Long Talk – Ms. Canobie

May 8, 2019

It’s coming to the end of another school year, and as always we have to say goodbye to some of our teachers here at ISB. As part of on ongoing series, PantherNation sits down with departing staff to get their thoughts on their time on ISB, and where they are going next.

Ms. Canobie has helped us have a quality life in ISB for 3 years as a dean of academics and leaving this school this year.

What is your favorite part of being a teacher at ISB?

I enjoyed my time working with students who work ambitiously toward their passions. You see it in the football field, the baseball pitch, basketball court, on the stage of musical performance, and in the classroom. The students in ISB care about what they do and they work hard.

Where are you going next year?

I’m going to Jamaica, to the American International School of Kingston to be the Head of School.

What has been your favorite memory of ISB?

My favorite memories are the assemblies, all run by students. I enjoy this occasion for the students to showcase what they are doing either inside or outside the classroom. I also like how the whole school comes together, and we do that regularly throughout the school year. I was especially impressed by the peace day and the language day when the whole school came together in the Rajendra, uniting as a community.

What would you say is your most memorable accomplishment here?

I have been able to construct the schedules so that the teachers in each department have common planning time. I hope I’ve managed to make a difference in how the teachers get to communicate with each other within the department.

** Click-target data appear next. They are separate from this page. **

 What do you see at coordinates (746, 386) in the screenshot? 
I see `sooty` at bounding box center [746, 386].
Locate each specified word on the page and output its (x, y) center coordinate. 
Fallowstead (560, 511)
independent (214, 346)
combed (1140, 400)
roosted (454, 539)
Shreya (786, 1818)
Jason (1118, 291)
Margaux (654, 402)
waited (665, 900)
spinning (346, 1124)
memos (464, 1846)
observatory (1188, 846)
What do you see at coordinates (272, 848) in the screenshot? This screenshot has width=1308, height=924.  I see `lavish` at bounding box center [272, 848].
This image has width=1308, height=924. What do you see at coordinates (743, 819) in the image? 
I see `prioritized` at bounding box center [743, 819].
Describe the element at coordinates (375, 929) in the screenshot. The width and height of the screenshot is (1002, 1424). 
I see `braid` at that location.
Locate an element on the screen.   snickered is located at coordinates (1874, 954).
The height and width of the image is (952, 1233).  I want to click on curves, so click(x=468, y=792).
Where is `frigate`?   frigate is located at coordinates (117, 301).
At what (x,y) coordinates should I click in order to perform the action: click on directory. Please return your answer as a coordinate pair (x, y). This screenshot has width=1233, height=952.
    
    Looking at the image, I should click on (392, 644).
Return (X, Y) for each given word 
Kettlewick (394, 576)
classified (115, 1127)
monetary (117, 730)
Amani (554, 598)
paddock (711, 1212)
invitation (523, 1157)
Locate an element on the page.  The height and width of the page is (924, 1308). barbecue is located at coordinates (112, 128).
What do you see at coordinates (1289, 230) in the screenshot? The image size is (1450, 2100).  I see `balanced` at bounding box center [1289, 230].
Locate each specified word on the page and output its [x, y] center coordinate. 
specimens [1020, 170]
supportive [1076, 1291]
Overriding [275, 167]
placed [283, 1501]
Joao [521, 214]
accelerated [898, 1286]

What advice would you give students?

It may seem that the students’ daily actions are motivated by going to a good college or university. My advice for students would be: remember there is a life beyond that goal. Remember the ISB values. Remember that you’re all contributors to the world. Never forget your respect – respect for other cultures, respect for other human beings, respect for themselves, respect for the impact of your actions. That’s far more important in my eyes than getting all 7s and getting into a good college.